Treatment and Fellowship

I read this recently: – ‘A treatment centre is where you go and pay $ to find out that AA meetings are free’. Ok, so it’s funny and all, but once we’re all done laughing I’m left thinking about the relationship between fellowships and treatment in the UK.

I am a fan of the fellowships; they are an accessible and inspiring resource that is in my opinion vital for a person to gain a sustainable recovery.   But akin to the kind of disapproval in the fellowships 20 years ago when someone was on anti depressants (an opinion that is now thankfully outmoded), I have found a culture of animosity in the rooms towards treatment. Its a kind of snobbery that insinuates that those in treatment are being ripped off, or that somehow they have failed to work a proper programme or the rooms would have worked. I believe that what works works – treatment, therapy, fellowship, service – and who are any of us to criticise?

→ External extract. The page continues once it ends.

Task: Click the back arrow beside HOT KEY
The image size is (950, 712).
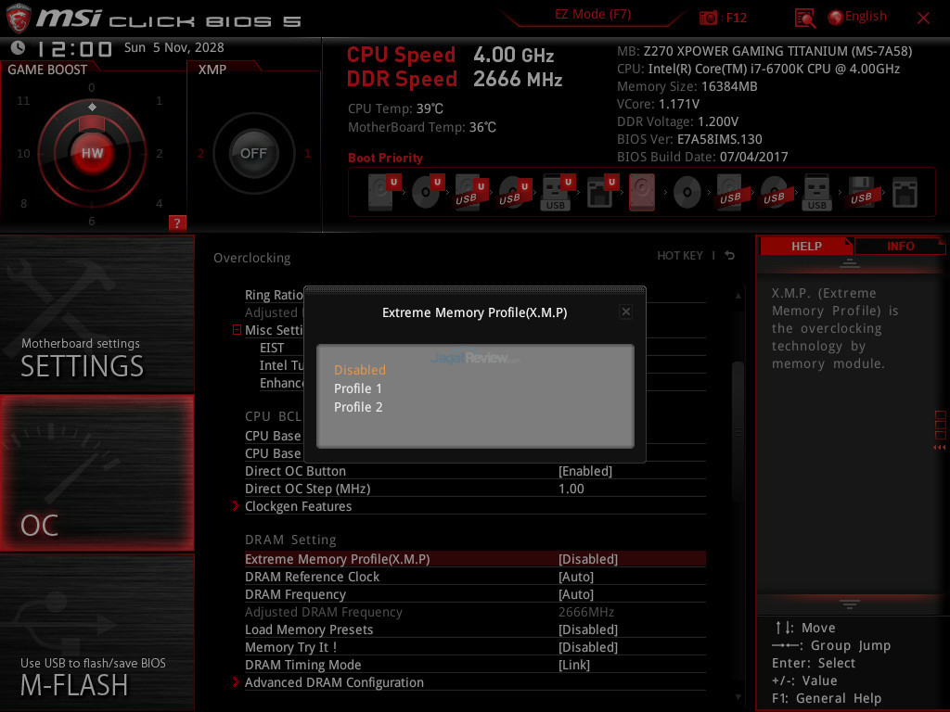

In my experience those who benefit from treatment are people with multiple addictions and fractured lives who don’t know who to believe any more; those who have lost any sense of valuable self and need holding until they quiet enough to hear themselves again; those who are shy and have no voice; those who have some form of PTSD or trauma; people who persistently relapse or simply need the support.  Treatment is a powerful experience to help someone get completely clean and from there with the support and experience of a dedicated clinical team, gain valuable insight and understanding of themselves, their priming and of addiction in a relatively short space of time. Sadly this does come at a price in the UK that is not widely affordable, but it remains an incredibly valuable service that deserves due recognition.

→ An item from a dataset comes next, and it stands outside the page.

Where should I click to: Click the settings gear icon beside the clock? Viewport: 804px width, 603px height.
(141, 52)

One thought on “Treatment and Fellowship

  1. I have been in recovery some time now. gone and going to a lot of meetings. yes, i have heard the saying and if i think carefully i am sure i even said it myself. i have met hundreds of members and i honestly have to say all of them would have gladly given a limb to be accepted in a rehab. some of us make the big mistake of mentioning rehabs by name even if in some of our meetings we expressly ask not to. this is because in na, the most easy going fellowship of the whole lot, we say ‘recovery is possible in the rooms’. is it true? not in my experience but i am just a member and do not represent na. did i benefit enormously in my three stints in the same now bankrupt place in kent? yes. did i benefit enormously for my six months spent in secondary in its london south west house? yes. the point is how many of us could have attended a rehab that charged £5000 a week? and stay there 6 months in between the two levels? very, very few. this is why people get angry. not at me, lucky enough to be able to go there, but at the fact that a rehab could charge these rates to anyone. bear in mind mine wasn’t even one of the most expensives. i know of another day care like yours, run by people we both know very well, that two years ago were charging a grand a day! now, please forgive my petulance, but how on earth could anybody explain such a cost? what sort of meter was used to quantify such an expense? my rehab was no exception. clients were surrounded by beautiful scenery, tended gardens, ponds, badmington courts, tennis courts, hotbaths, gym, cooks and maids. and it went bankrupt. how many times do you think i had the time or mindset to use any of these facilities? at the end of the day’s work i was always so knackered i simply craved my bed and maybe all i did was a quick game of ping pong. this is what make people angry. i think rehab shouldn’t be comfortable. should not have luxuries or hotbaths. should be hard graft, not in a punishing way but in a educational way. personally, as a drug addict, if you offer me a easy way to go through life i will take it. most so if i am fresh from using. the quicker i learn life without drugs will be very very hard the better. and this takes me to the anti-depressants point. once, doing the helpline, i asked an old timer what did he think about them. he said to me ‘enrico, would you like to have a spiritual awakening on anti-depressants? i had my answer.